[start DATA IN THIS EXERCISE]

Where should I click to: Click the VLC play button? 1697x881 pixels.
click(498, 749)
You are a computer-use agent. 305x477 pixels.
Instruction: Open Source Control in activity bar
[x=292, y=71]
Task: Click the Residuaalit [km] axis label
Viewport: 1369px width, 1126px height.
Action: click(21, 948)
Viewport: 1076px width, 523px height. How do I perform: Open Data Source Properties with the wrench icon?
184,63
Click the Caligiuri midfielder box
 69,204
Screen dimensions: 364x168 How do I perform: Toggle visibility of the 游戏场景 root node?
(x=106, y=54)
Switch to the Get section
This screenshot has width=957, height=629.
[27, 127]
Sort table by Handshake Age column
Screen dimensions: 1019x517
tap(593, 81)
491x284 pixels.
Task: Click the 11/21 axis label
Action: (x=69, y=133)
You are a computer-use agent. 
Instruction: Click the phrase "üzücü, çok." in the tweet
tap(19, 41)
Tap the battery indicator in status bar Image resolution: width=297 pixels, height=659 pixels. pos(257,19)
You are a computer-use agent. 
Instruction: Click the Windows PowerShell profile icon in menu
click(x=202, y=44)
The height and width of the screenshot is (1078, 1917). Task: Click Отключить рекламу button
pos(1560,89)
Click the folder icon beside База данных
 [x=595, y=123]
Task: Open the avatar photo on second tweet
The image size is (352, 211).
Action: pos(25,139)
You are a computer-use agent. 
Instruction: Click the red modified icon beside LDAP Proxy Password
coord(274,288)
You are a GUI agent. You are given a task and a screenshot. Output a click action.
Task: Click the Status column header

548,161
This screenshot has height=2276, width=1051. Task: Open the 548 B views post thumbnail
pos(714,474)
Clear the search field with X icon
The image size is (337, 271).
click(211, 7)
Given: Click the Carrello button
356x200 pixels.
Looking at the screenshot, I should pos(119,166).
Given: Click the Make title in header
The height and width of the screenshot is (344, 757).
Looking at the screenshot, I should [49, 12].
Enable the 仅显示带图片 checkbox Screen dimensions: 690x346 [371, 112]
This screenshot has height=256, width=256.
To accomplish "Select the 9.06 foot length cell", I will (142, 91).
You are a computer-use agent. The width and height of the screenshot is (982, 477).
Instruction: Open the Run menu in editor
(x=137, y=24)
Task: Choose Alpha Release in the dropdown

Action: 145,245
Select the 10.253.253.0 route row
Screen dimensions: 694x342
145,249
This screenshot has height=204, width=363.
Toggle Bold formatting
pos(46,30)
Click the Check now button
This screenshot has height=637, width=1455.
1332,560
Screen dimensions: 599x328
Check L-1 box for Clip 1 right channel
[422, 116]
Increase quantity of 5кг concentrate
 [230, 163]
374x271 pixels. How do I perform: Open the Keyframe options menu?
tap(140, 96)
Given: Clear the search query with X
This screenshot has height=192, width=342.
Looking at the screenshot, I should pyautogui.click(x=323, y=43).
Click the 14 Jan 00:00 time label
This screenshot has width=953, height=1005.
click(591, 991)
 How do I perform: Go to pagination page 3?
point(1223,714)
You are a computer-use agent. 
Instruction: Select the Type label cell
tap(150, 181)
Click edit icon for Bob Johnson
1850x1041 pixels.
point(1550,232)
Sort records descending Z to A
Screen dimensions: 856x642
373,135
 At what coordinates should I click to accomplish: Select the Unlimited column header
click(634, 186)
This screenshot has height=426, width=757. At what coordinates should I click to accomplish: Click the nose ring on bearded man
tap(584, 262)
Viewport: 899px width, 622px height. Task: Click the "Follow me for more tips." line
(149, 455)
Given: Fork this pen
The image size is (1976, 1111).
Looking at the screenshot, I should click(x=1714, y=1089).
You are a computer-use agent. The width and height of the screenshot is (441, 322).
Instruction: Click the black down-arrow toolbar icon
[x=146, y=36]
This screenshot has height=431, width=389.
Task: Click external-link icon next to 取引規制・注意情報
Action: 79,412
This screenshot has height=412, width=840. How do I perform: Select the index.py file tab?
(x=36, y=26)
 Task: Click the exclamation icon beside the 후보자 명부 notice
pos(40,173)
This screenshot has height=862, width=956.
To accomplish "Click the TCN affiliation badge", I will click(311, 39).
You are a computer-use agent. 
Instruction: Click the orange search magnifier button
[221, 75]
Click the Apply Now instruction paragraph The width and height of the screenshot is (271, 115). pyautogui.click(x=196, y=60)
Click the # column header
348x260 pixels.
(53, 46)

[end DATA IN THIS EXERCISE]

OBJECTIVE >> Convert every line of the records above into a Markdown table with two columns, "Row" and "Text," numbering each row and omitting blank lines.

OUTPUT FOR THIS EXERCISE >>
| Row | Text |
|---|---|
| 1 | Where should I click to: Click the VLC play button? 1697x881 pixels. |
| 2 | click(498, 749) |
| 3 | You are a computer-use agent. 305x477 pixels. |
| 4 | Instruction: Open Source Control in activity bar |
| 5 | [x=292, y=71] |
| 6 | Task: Click the Residuaalit [km] axis label |
| 7 | Viewport: 1369px width, 1126px height. |
| 8 | Action: click(21, 948) |
| 9 | Viewport: 1076px width, 523px height. How do I perform: Open Data Source Properties with the wrench icon? |
| 10 | 184,63 |
| 11 | Click the Caligiuri midfielder box |
| 12 |  69,204 |
| 13 | Screen dimensions: 364x168 How do I perform: Toggle visibility of the 游戏场景 root node? |
| 14 | (x=106, y=54) |
| 15 | Switch to the Get section |
| 16 | This screenshot has width=957, height=629. |
| 17 | [27, 127] |
| 18 | Sort table by Handshake Age column |
| 19 | Screen dimensions: 1019x517 |
| 20 | tap(593, 81) |
| 21 | 491x284 pixels. |
| 22 | Task: Click the 11/21 axis label |
| 23 | Action: (x=69, y=133) |
| 24 | You are a computer-use agent.  |
| 25 | Instruction: Click the phrase "üzücü, çok." in the tweet |
| 26 | tap(19, 41) |
| 27 | Tap the battery indicator in status bar Image resolution: width=297 pixels, height=659 pixels. pos(257,19) |
| 28 | You are a computer-use agent.  |
| 29 | Instruction: Click the Windows PowerShell profile icon in menu |
| 30 | click(x=202, y=44) |
| 31 | The height and width of the screenshot is (1078, 1917). Task: Click Отключить рекламу button |
| 32 | pos(1560,89) |
| 33 | Click the folder icon beside База данных |
| 34 |  [x=595, y=123] |
| 35 | Task: Open the avatar photo on second tweet |
| 36 | The image size is (352, 211). |
| 37 | Action: pos(25,139) |
| 38 | You are a computer-use agent.  |
| 39 | Instruction: Click the red modified icon beside LDAP Proxy Password |
| 40 | coord(274,288) |
| 41 | You are a GUI agent. You are given a task and a screenshot. Output a click action. |
| 42 | Task: Click the Status column header |
| 43 | 548,161 |
| 44 | This screenshot has height=2276, width=1051. Task: Open the 548 B views post thumbnail |
| 45 | pos(714,474) |
| 46 | Clear the search field with X icon |
| 47 | The image size is (337, 271). |
| 48 | click(211, 7) |
| 49 | Given: Click the Carrello button |
| 50 | 356x200 pixels. |
| 51 | Looking at the screenshot, I should pos(119,166). |
| 52 | Given: Click the Make title in header |
| 53 | The height and width of the screenshot is (344, 757). |
| 54 | Looking at the screenshot, I should [49, 12]. |
| 55 | Enable the 仅显示带图片 checkbox Screen dimensions: 690x346 [371, 112] |
| 56 | This screenshot has height=256, width=256. |
| 57 | To accomplish "Select the 9.06 foot length cell", I will (142, 91). |
| 58 | You are a computer-use agent. The width and height of the screenshot is (982, 477). |
| 59 | Instruction: Open the Run menu in editor |
| 60 | (x=137, y=24) |
| 61 | Task: Choose Alpha Release in the dropdown |
| 62 | Action: 145,245 |
| 63 | Select the 10.253.253.0 route row |
| 64 | Screen dimensions: 694x342 |
| 65 | 145,249 |
| 66 | This screenshot has height=204, width=363. |
| 67 | Toggle Bold formatting |
| 68 | pos(46,30) |
| 69 | Click the Check now button |
| 70 | This screenshot has height=637, width=1455. |
| 71 | 1332,560 |
| 72 | Screen dimensions: 599x328 |
| 73 | Check L-1 box for Clip 1 right channel |
| 74 | [422, 116] |
| 75 | Increase quantity of 5кг concentrate |
| 76 |  [230, 163] |
| 77 | 374x271 pixels. How do I perform: Open the Keyframe options menu? |
| 78 | tap(140, 96) |
| 79 | Given: Clear the search query with X |
| 80 | This screenshot has height=192, width=342. |
| 81 | Looking at the screenshot, I should pyautogui.click(x=323, y=43). |
| 82 | Click the 14 Jan 00:00 time label |
| 83 | This screenshot has width=953, height=1005. |
| 84 | click(591, 991) |
| 85 |  How do I perform: Go to pagination page 3? |
| 86 | point(1223,714) |
| 87 | You are a computer-use agent.  |
| 88 | Instruction: Select the Type label cell |
| 89 | tap(150, 181) |
| 90 | Click edit icon for Bob Johnson |
| 91 | 1850x1041 pixels. |
| 92 | point(1550,232) |
| 93 | Sort records descending Z to A |
| 94 | Screen dimensions: 856x642 |
| 95 | 373,135 |
| 96 |  At what coordinates should I click to accomplish: Select the Unlimited column header |
| 97 | click(634, 186) |
| 98 | This screenshot has height=426, width=757. At what coordinates should I click to accomplish: Click the nose ring on bearded man |
| 99 | tap(584, 262) |
| 100 | Viewport: 899px width, 622px height. Task: Click the "Follow me for more tips." line |
| 101 | (149, 455) |
| 102 | Given: Fork this pen |
| 103 | The image size is (1976, 1111). |
| 104 | Looking at the screenshot, I should click(x=1714, y=1089). |
| 105 | You are a computer-use agent. The width and height of the screenshot is (441, 322). |
| 106 | Instruction: Click the black down-arrow toolbar icon |
| 107 | [x=146, y=36] |
| 108 | This screenshot has height=431, width=389. |
| 109 | Task: Click external-link icon next to 取引規制・注意情報 |
| 110 | Action: 79,412 |
| 111 | This screenshot has height=412, width=840. How do I perform: Select the index.py file tab? |
| 112 | (x=36, y=26) |
| 113 |  Task: Click the exclamation icon beside the 후보자 명부 notice |
| 114 | pos(40,173) |
| 115 | This screenshot has height=862, width=956. |
| 116 | To accomplish "Click the TCN affiliation badge", I will click(311, 39). |
| 117 | You are a computer-use agent.  |
| 118 | Instruction: Click the orange search magnifier button |
| 119 | [221, 75] |
| 120 | Click the Apply Now instruction paragraph The width and height of the screenshot is (271, 115). pyautogui.click(x=196, y=60) |
| 121 | Click the # column header |
| 122 | 348x260 pixels. |
| 123 | (53, 46) |